The series opens with a short video of an archivist (reporter? researcher?) wheeling a box of old records to a library table and unearthing Department of Veterans Affairs memos about the practice of lobotomizing mentally ill soldiers.
The accompanying investigative reports by Phillips center on one still-living lobotomized veteran, Roman Tritz, who underwent ‘pre-frontal lobotomy’ in 1953 at the VA hospital in Tomah, Wisconsin. Tritz, now 90 years old, still receives his medical care at the same facility.
Here’s an excerpt from Part I that well captures the state-of-the-art in psychiatry for ‘shell shocked’ vets at the time. I include it because it mentions several other therapies that seem absurd and unethical to us today (notable exception: electroshock–still performed):
During eight years as a patient in the VA hospital in Tomah, Wis., Mr. Tritz underwent 28 rounds of electroshock therapy, a common treatment that sometimes caused convulsions so jarring they broke patients’ bones. Medical records show that Mr. Tritz received another routine VA treatment: insulin-induced temporary comas, which were thought to relieve symptoms.
To stimulate patients’ nerves, hospital staff also commonly sprayed veterans with powerful jets of alternating hot and cold water, the archives show. Mr. Tritz received 66 treatments of high-pressure water sprays called the Scotch Douche and Needle Shower, his medical records say.
When all else failed, there was lobotomy.
“You couldn’t help but have the feeling that the medical community was impotent at that point,” says Elliot Valenstein, 89, a World War II veteran and psychiatrist who worked at the Topeka, Kan., VA hospital in the early 1950s. He recalls wards full of soldiers haunted by nightmares and flashbacks. The doctors, he says, “were prone to try anything.”
Lobotomy perhaps had it’s most famous treatment in the book and Oscar-winning film “One Flew Over the Cuckoo’s Nest.” The Journal’s project will add greatly to the historical record of the abandoned practice.
The comments by readers are worth a look, too, and highlight the inherent tensions in such a project: It’s work that’s stunning, haunting, and probably prize-winning. The project raises the level of multi-media digital reporting to a higher level. Many commenters are laudatory, finding great value in the information and artful presentation. But many vociferously criticize the project, accusing Phillips and the Journal of applying modern ethical standards to practices that were medically acceptable at the time. Moreover, the critics question the motivations of the Journal and suggest that Mr. Tritz, who still suffers with paranoia and delusions, has been exploited to sell, er, newspapers.
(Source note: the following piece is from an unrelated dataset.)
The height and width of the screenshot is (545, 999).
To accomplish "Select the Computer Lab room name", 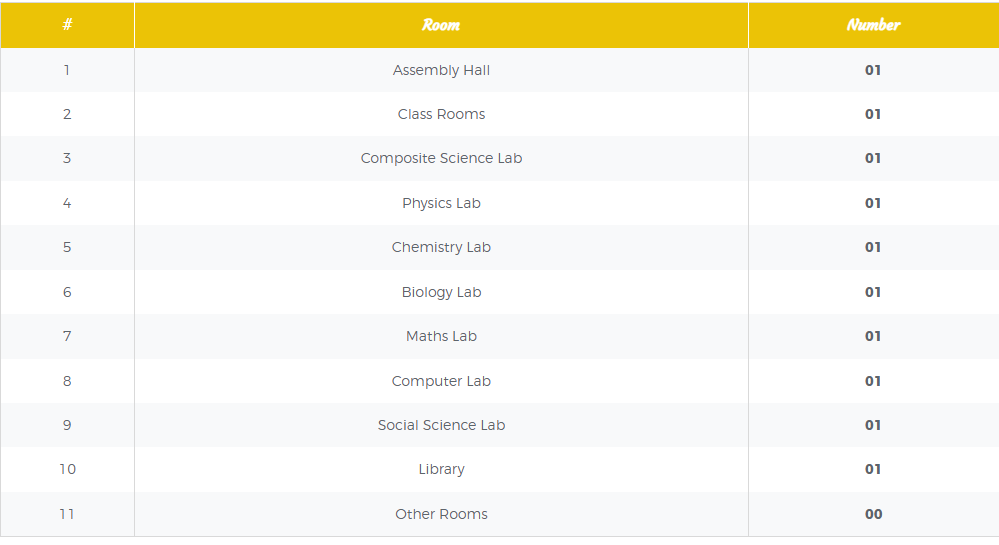I will coord(441,381).
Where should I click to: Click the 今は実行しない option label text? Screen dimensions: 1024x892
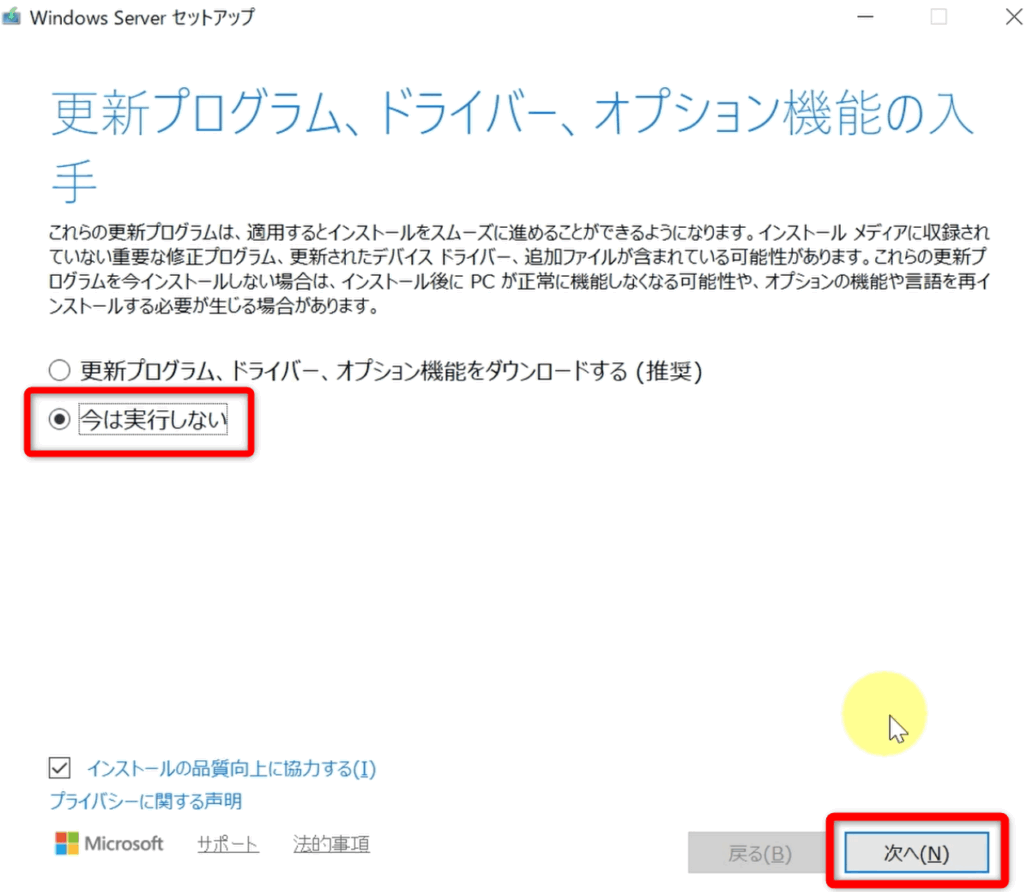(154, 421)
I believe it’s incumbent upon us to support this type of work. Rediscovering lost history helps us fill in the composite about where we’ve come from and what we value as a society. Collective memory on behalf of those that have suffered also provides catharsis and ties us to our past and our very humanity.
I also think the Journal (and other online publications) have raised the bar in terms of answering the question of how what we used to think of as ‘newspapers’ can more fully realize their digital potential.